Let's say I have $N$ people each with a score tuple $(x_i, y_i)$. The total score each person $i$ receives is $Xx_i + Yy_i$ where $X$ and $Y$ are both positive integers (without any upper bound). The $X$ and $Y$ values are the same for every person. In other words, they act as weights for the score tuple of every person.
Now the question is, assuming we are free to choose any value for $X$ and $Y$, in how many ways can we rank each person? (i.e. in how many ways can we sort them by total score)
Assume that when the scores are equal, we can break ties arbitrarily, meaning that if for example we have two persons $A$ and $B$ and both have equal score tuple, we can rank them in two ways total.
I have made very little progress with this. Some observations I've made are:
- If all score tuples are in order, such that $x_i < x_{i+1}$ and $y_i < y_{i+1}$, then it's only possible to rank them in one way. For example $(1, 1)$, $(2, 3)$, $(6, 8)$ has only one possible order, no matter how we choose $X$ and $Y$.
- If we have N people and all the tuples are equal, then the answer should be $N!$.
- If we have two people with $(6, 10)$ and $(10, 6)$, then there are two ways of ranking them.
Also in the case of $(1, 1)$, $(2, 2)$, $(6, 10)$, $(10, 6)$, $(20, 20)$, we can tell that some tuples are in order (following observation 1), and the ones in the middle are the same as observation 3, so the total ways of ranking them is also 2. The two possible ways are:
$(1, 1)$, $(2, 2)$, $(6, 10)$, $(10, 6)$, $(20, 20)$
$(1, 1)$, $(2, 2)$, $(10, 6)$, $(6, 10)$, $(20, 20)$
I kind of think one way would be to discard all tuples that don't generate any "conflict" (in the sense of observation 1) and keep only the ones that could be ranked in many ways, and then do some kind of formula, but I'm not capable of finding it as of yet.
Note: I'm not 100% sure if my observations are correct.
Best Answer
Imagine the points $(x_i,y_i)$ in the plane, and consider the family of lines orthogonal to the normal vector $(X,Y)$. These are the lines with slope $-\frac XY$, so you can choose any negative rational slope $m$ and the points get ranked according to which of the family of lines with slope $m$ they’re on.

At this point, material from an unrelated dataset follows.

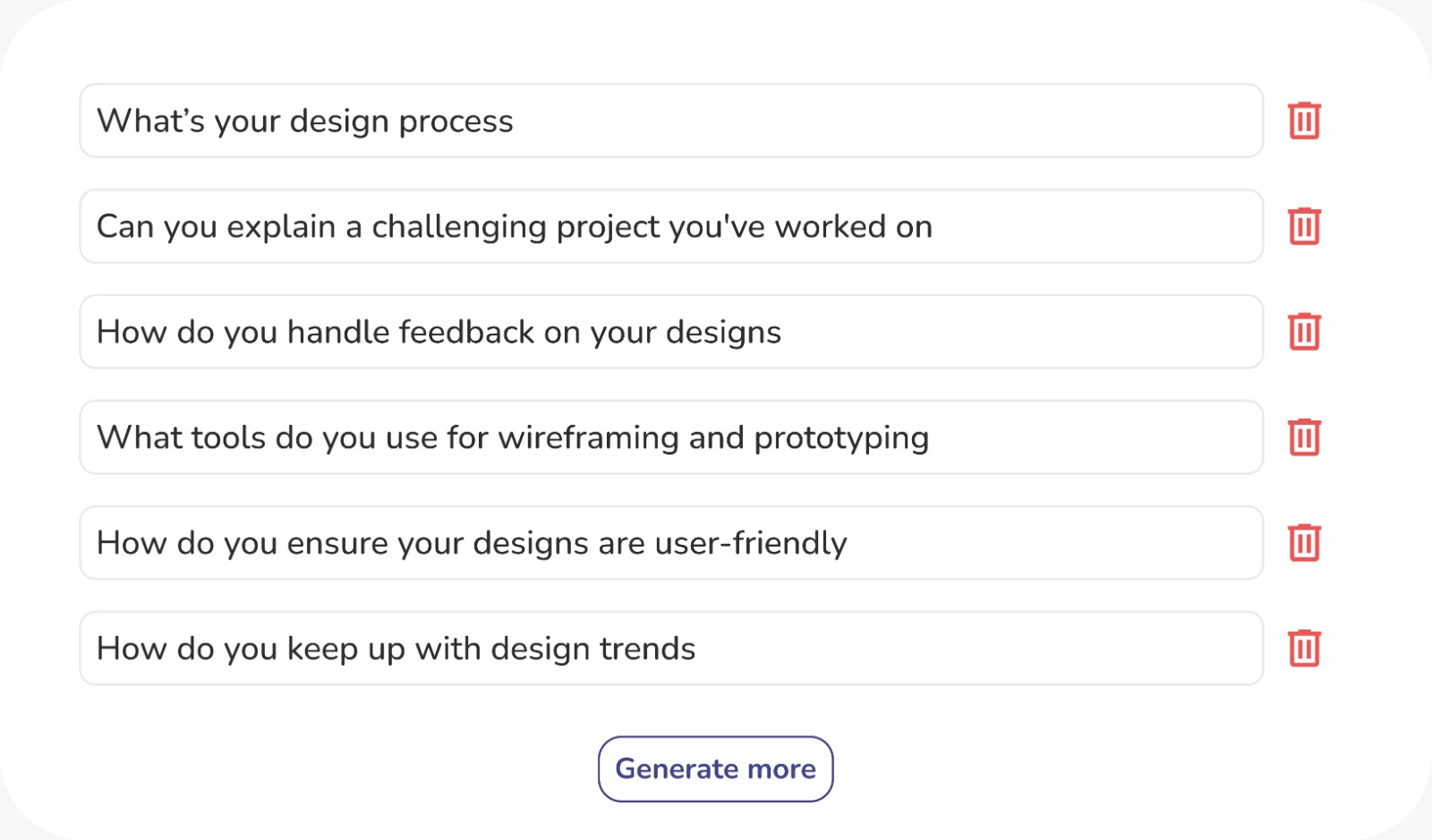Trash the wireframing and prototyping tools question
The height and width of the screenshot is (840, 1432).
[1304, 437]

Now let $n_m$ be the number of lines with (negative rational) slope $m$ containing more than one point, and let $n_{mk}$ with $1\le k\le n_m$ be the number of points on the $k$-th line with slope $m$. Points that lie on the same line have the same score, so if you choose one of the “ambiguous” values for $m$ such that $n_{mk}$ points lie on a line, there are $n_{mk}!$ different choices for ordering those points, and if $n_m$ lines have more than one point, an order can be freely chosen on each line independently, so there are $\prod_{k=1}^{n_m}n_{mk}!$ different orders for this value of $m$. One of these orders is the same as the one corresponding to slope $m+\epsilon$, and one is the same as the one corresponding to slope $m-\epsilon$, so if we add all these contributions, we’re double-counting all the unambiguous orders between the ambiguous slopes, so we have to subtract $1$ for each ambiguous slope and then add $1$, so the number of different orders is
$$ 1+\sum_m\left(\prod_{k=1}^{n_m}n_{mk}!-1\right)\;. $$